Who Got Game?

Who Got Game?

"Who Got Game? Baseball: Amazing But True Stories!" by Derrick Barnes, illustrated by John John Bajet, 2020, Workman, 172 pages, $12.95

Everybody’s supposed to stay home now.

It’s probably not the “home” you’re thinking about though. The home you want to see involves running around a diamond, cheers in your ears, ahhh, you wanna hear that again. For now though, you may have to make do with a home run such as “Who Got Game? Baseball: Amazing But True Stories!” by Derrick Barnes, illustrated by John John Bajet.

Every day's a great day for baseball, right? But this year, you may have to wait to watch your favorite players, so why not learn about the game in the meantime?

For starters, there was once a time when baseball was "for white men only," so black players and women made their own leagues.

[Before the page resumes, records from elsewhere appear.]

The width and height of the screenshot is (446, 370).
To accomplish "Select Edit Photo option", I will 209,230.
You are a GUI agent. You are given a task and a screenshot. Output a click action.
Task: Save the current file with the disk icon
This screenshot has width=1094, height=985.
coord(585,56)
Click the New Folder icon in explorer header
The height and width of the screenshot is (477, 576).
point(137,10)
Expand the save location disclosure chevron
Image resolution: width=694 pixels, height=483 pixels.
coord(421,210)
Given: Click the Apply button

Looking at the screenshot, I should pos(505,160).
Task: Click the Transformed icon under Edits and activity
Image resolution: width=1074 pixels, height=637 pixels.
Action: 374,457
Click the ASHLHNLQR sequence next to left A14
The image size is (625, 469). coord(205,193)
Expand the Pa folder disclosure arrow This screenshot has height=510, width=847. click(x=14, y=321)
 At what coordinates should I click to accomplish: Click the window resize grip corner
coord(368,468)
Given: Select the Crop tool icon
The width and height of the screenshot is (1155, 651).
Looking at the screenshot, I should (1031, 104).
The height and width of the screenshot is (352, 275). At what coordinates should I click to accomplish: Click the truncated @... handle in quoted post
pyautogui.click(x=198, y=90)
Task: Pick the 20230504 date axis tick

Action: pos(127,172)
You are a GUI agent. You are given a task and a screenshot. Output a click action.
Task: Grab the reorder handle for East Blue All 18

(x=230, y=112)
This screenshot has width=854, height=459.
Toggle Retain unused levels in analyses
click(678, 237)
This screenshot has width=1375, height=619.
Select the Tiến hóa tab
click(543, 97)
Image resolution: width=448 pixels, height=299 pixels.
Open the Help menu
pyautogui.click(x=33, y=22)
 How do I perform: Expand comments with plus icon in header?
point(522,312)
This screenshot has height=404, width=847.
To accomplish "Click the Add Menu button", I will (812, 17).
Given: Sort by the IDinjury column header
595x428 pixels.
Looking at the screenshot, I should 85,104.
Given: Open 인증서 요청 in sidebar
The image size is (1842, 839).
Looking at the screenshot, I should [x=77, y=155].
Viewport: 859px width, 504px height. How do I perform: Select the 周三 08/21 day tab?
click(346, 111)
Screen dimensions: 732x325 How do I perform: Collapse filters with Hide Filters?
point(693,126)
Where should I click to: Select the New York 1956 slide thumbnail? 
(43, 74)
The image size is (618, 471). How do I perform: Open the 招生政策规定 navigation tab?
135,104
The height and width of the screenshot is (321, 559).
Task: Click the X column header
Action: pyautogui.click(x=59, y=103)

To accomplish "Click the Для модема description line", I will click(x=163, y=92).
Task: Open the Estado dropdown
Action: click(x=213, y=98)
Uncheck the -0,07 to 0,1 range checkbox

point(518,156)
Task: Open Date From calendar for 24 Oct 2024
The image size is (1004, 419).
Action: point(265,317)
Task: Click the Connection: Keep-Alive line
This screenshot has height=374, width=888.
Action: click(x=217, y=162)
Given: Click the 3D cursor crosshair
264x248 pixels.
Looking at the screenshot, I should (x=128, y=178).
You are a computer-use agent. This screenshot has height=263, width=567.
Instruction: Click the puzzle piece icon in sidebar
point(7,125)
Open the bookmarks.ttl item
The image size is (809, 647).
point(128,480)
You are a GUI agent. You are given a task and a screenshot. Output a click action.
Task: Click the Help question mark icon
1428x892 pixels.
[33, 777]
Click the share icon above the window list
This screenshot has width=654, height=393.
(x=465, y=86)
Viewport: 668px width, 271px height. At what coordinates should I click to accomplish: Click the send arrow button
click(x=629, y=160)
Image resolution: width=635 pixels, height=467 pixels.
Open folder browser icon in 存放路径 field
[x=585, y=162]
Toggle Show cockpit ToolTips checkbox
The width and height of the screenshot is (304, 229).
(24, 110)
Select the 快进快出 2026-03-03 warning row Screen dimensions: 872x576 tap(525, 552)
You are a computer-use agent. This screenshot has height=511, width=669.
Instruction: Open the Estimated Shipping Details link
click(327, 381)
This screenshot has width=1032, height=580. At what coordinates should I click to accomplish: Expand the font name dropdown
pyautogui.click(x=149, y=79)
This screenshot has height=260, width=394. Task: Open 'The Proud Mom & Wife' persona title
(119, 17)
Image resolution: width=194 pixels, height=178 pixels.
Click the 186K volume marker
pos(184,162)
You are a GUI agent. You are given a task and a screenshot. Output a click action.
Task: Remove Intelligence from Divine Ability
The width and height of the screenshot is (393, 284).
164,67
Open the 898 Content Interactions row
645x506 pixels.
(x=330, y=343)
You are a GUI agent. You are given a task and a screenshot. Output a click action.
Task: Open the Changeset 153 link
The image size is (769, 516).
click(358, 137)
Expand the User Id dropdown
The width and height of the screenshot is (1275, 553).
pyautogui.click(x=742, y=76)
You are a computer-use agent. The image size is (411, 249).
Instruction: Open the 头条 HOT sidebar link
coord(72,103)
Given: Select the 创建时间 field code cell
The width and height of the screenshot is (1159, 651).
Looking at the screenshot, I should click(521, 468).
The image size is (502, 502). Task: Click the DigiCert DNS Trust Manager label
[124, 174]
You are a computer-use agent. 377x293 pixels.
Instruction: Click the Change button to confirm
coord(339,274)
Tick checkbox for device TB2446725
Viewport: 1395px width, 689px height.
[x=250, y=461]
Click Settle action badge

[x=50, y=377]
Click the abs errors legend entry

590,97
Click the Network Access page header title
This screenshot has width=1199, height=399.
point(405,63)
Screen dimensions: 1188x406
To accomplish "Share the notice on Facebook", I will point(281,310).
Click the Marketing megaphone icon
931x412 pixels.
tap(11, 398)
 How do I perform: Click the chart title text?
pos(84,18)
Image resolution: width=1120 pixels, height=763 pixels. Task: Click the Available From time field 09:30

Even so, baseball wouldn't be baseball without guys such as Andrew "Rube" Foster, who's known as "the father of the Negro Leagues;" or Hammerin' Hank Greenberg, who became the first Jewish Hall of Famer; or immigrants such as Ozzie Virgil from the Dominican Republic and Sadaharu Oh from Japan.

Through the years, there have been many changes to the game. For one, the spitball was outlawed in 1934, but not before a player was killed by one.

Women have been invited into the game, first by women's leagues at various times in history and later by the first female baseball executive. African American players were denied a chance to play, so they made their own leagues, too, and eventually broke the color barrier in the majors.

In this book, you'll read about forgiveness for a fan. You'll read about an influential doctor who saved careers and players who never let a little disability stop them from the game. You'll read about "a stinking mule" who was a mascot, a guy who was hit by 287 pitches during his baseball career and a player who had to make good on something he said.

And if you think age matters in the major leagues, read about a 42-year-old rookie, a 17-year-old strikeout pitcher and baseball's youngest major leaguer.

For a child who lives and breathes baseball, this lock-down must be hard. But dreaming about getting on the ballfield isn't all they can do at this time. They can also read "Who Got Game? Baseball: Amazing But True Stories."

The thing your child will love most is that this book isn't filled with things he or she already knows. Barnes and Bajet dug out tales from the dugout, sure, but they also include stories of support staff and non-players who influenced the game.

Young readers will learn about the game from its inception, as well as modern stories of baseball, and the book has some science hidden in sidebars. Even just browsing the illustrations will invite young players in and keep them in their (bleacher) seats.

Absolutely, a true baseball fan will love this book, especially if they're Little Leaguers or children ages 8 to 15. For them — and you — "Who Got Game? Baseball: Amazing but True Stories!" will be a huge hit.